As a sacred lied dedicated to the Virgin (Op.52 No.6 D839 “Ellens Gesang III: Hymne an die Jungfrau”), contrary to the common opinion that it was originally secular music. Circulating for the rumor that the canareas would be … Of love. Not is so: those who do not trust and can read German (or English) can check the original text for themselves , at this address:

Actually, apart from a few cases of obtuse ignorance, the reasons why pastors often do not favor the Hail Mary is that the marriage rite is almost always included within the Holy Mass. Liturgically speaking, the invocation to the Virgin is not part of the themes of the Eucharistic sacrifice. In short, the Hail Mary should not be sung either at the Offertory or at Communion simply because it is a prayer unsuitable for the occasion.
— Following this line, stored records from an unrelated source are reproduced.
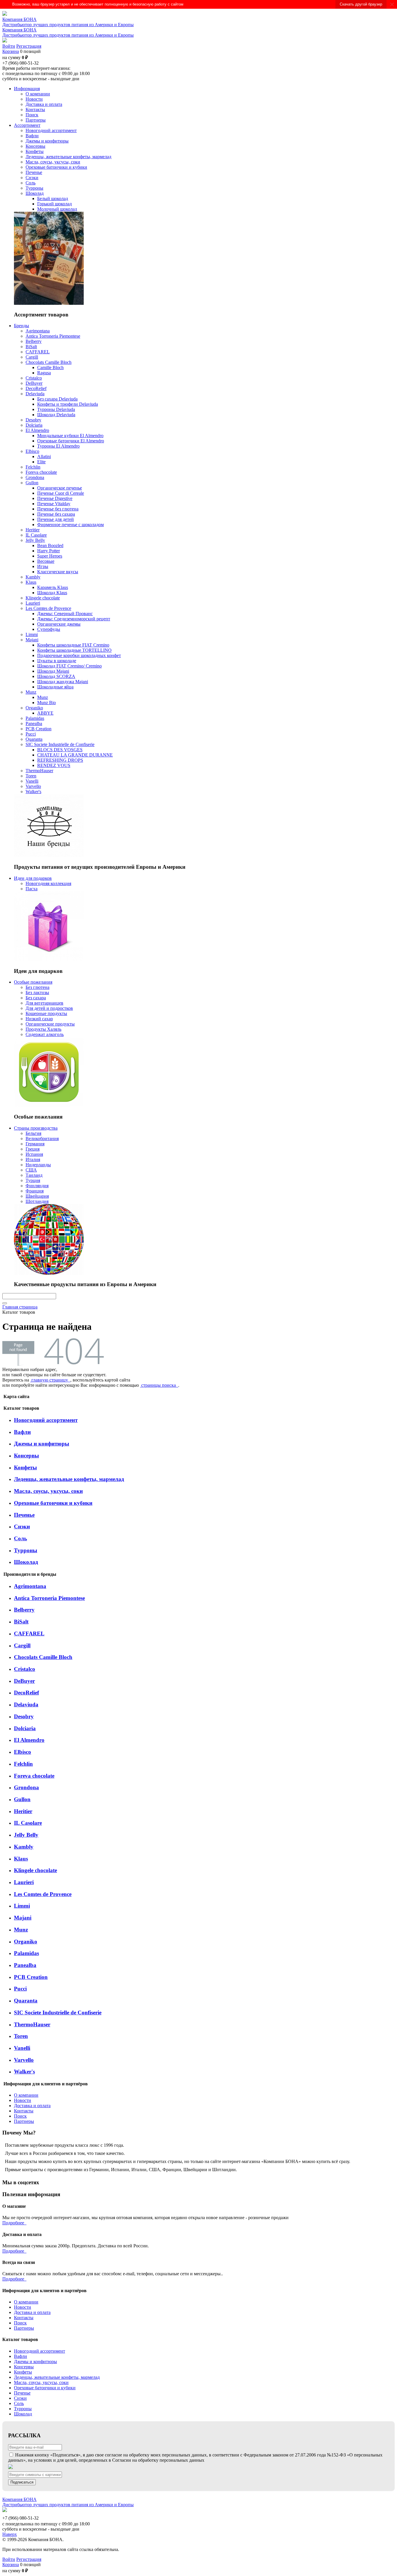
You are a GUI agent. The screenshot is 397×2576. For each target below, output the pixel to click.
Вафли (22, 1432)
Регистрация (28, 46)
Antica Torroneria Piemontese (49, 1598)
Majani (22, 1918)
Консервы (26, 1455)
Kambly (23, 1847)
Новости (22, 2100)
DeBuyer (24, 1681)
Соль (20, 1538)
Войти (8, 46)
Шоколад (26, 1562)
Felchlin (23, 1764)
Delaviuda (26, 1704)
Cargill (22, 1645)
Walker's (24, 2071)
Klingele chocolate (35, 1870)
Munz (21, 1930)
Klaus (21, 1859)
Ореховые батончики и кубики (53, 1503)
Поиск (20, 2116)
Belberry (24, 1610)
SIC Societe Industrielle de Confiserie (57, 2012)
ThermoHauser (32, 2024)
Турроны (25, 1550)
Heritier (23, 1811)
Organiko (25, 1941)
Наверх (9, 2534)
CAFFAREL (29, 1633)
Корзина (10, 51)
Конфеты (25, 1467)
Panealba (25, 1965)
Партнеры (24, 2121)
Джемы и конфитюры (41, 1444)
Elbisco (22, 1752)
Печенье (24, 1515)
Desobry (24, 1716)
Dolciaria (25, 1728)
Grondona (26, 1787)
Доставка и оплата (32, 2105)
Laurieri (24, 1882)
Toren (21, 2036)
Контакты (23, 2110)
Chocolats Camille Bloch (43, 1657)
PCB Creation (31, 1977)
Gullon (22, 1799)
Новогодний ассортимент (46, 1420)
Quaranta (25, 2001)
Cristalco (24, 1669)
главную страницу (50, 1379)
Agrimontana (30, 1586)
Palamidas (26, 1953)
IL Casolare (28, 1823)
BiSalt (21, 1622)
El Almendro (29, 1740)
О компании (26, 2095)
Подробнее (13, 2222)
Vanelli (22, 2048)
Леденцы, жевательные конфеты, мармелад (69, 1479)
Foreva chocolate (34, 1776)
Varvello (24, 2060)
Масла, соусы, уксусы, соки (48, 1491)
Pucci (20, 1989)
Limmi (22, 1906)
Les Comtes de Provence (42, 1894)
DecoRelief (26, 1693)
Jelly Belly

In any case, to the bride and groom who do not want to give up Schubert’s Ave Maria can be performed at the end of the wedding ceremony during the signatures. Another alternative is to perform Schubert’s Ave Maria during the offertory, in an instrumental version (with organist and violinist)
If the priest is “forward,” there is nothing to prevent inserting the Hail Mary at the entrance (before the celebration), at the signatures (after the celebration), or even as an isolated moment of prayer just after the marriage rite proper, before resuming the celebration of Mass.